- What you need to do
[a] Using the text on Icehouse pieces, answer each of the following:
(i) In what year was the first commercially available set released, and how many sets were made?
(ii) Which award did Treehouse win in 2007?
(iii) By 2013, how many games playable with icehouse pyramids did the IcehouseGames.org website list?
[b] Return the portion of the text on Icehouse pieces that runs from "By June 21, 2002, Icehouse" down to "with icehouse pyramids.", copied word for word.

- Excerpted passage
⟨
Icehouse pieces, or Icehouse Pyramids, Treehouse pieces, Treehouse Pyramids and officially Looney Pyramids, are nestable and stackable pyramid-shaped gaming pieces and a game system. The game system was invented by Andrew Looney and John Cooper in 1987, originally for use in the game of Icehouse.

History
Andrew Looney in 1987 penned a sci-fi short story, "The Empty City", that included a game called Icehouse, an ancient Martian game. Readers requested to learn how to play the game. Thus actual rules were invented for Icehouse by Andrew Looney, Kristin Wunderlich (then future wife of Looney) and John Cooper, then plastic pyramid pieces were made to play the game. The first commercially available set were solid non-stackable pyramids released in 1989 with only 100 sets made. The pieces were made from resin in his apartment, which upset the landlord. After several years, Looney shut down Icehouse Games, Inc. and soon started another gaming company, Looney Laboratories, in 1996.

Additional games beyond Icehouse were created including Martian Chess, Zendo, and Homeworlds. Looney then created the IceTowers game which used stacking pyramids leading to a change in the pyramid pieces' specification for stacking. The four games were released as a part of Icehouse: The Martian Chess Set, which was the first Icehouse pyramid system release by Looney Labs. In 2001, Icehouse: The Martian Chess Set won the Origins Award for Best Abstract Board Game of 2000. Icehouse was recognized as a game system in the game design textbook Rules of Play by Katue Salen and Eric Zimmerman.

By June 21, 2002, Icehouse pieces were being sold in tubes containing a stash, or 15 pyramids of a single color, with nine colors available. Labs then released the book Playing With Pyramids, which contained a dozen games by the Looneys, Cooper, Kory Heath and Jacob Davenport.

In 2004, the Zendo boxed set won Best Abstract Board Game of 2003, In 2005 the set won the Mensa Select Game Award. While in 2007, Treehouse won the Origins Award for Best Board Game of 2006.

Looney Labs relaunched the Icehouse pieces as "Looney Pyramids" with new packaging with its IceDice set in June 2011 followed by Pink Hijinks in December 2012. By 2013, the IcehouseGames.org website listed 400 games playable with icehouse pyramids.

Original prototype under the name of Pyramid Throwdown in 2015, Pyramid Arcade was launched as a Kickstarter campaign on April 5, 2016. The new boxed pyramid set was funded in under 12 hours. Racking up $150 thousand total, the set shipped to supporters in fall 2016. Looney Labs put their Pyramid Quartet, Nomids, Ice Duo, Martian Chess and Homeworlds, together up on Kickstarter in February 2020, which was funded in three hours.
⟩
- Dataset excerpt
⟨
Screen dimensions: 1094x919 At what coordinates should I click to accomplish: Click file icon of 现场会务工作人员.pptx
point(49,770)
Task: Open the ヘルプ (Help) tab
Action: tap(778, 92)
⟩
- List of solutions
[a]
(i) 1989; only 100 sets were made.
(ii) The Origins Award for Best Board Game of 2006.
(iii) 400 games.

[b]
By June 21, 2002, Icehouse pieces were being sold in tubes containing a stash, or 15 pyramids of a single color, with nine colors available. Labs then released the book Playing With Pyramids, which contained a dozen games by the Looneys, Cooper, Kory Heath and Jacob Davenport.

In 2004, the Zendo boxed set won Best Abstract Board Game of 2003, In 2005 the set won the Mensa Select Game Award. While in 2007, Treehouse won the Origins Award for Best Board Game of 2006.

Looney Labs relaunched the Icehouse pieces as "Looney Pyramids" with new packaging with its IceDice set in June 2011 followed by Pink Hijinks in December 2012. By 2013, the IcehouseGames.org website listed 400 games playable with icehouse pyramids.